:: Material for this exercise

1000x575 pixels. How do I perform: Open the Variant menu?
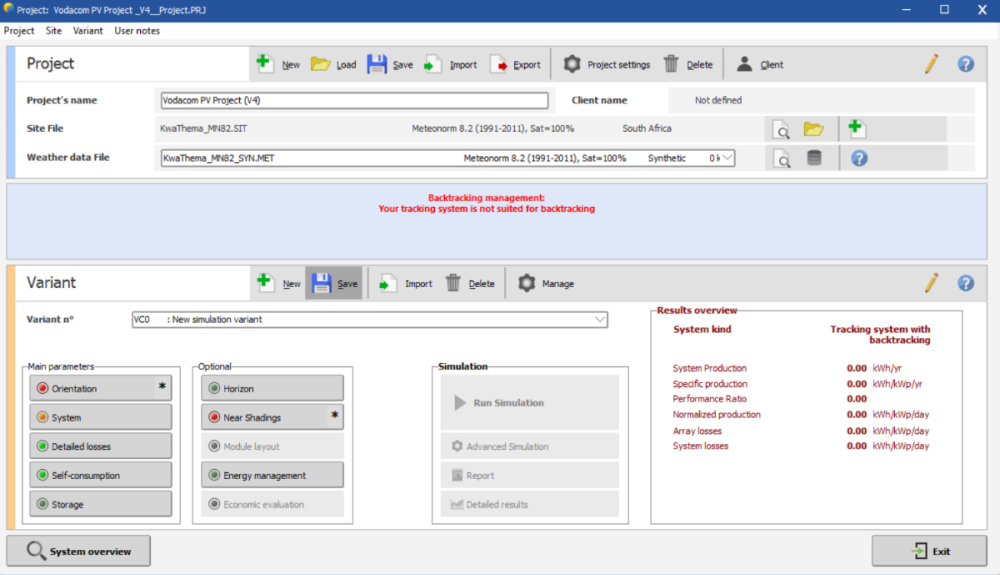click(x=88, y=31)
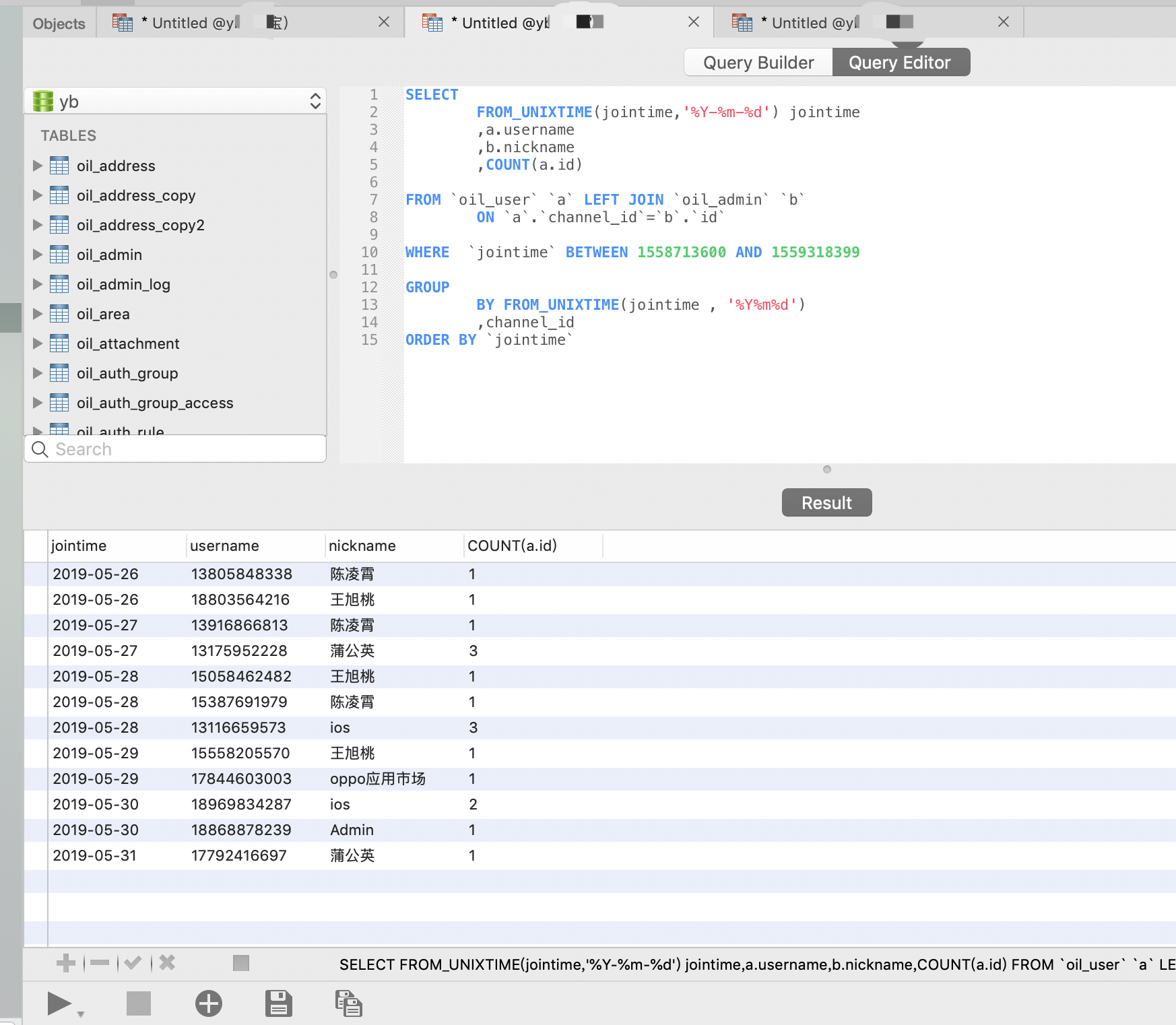Save the query using the floppy disk icon
This screenshot has width=1176, height=1025.
(278, 1003)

::::

_What the task requires:_
Although the records above contain pictures, output every line exactly and leave the pictures out.

_Reply:_
1000x575 pixels. How do I perform: Open the Variant menu?
click(x=88, y=31)
Save the query using the floppy disk icon
This screenshot has width=1176, height=1025.
(278, 1003)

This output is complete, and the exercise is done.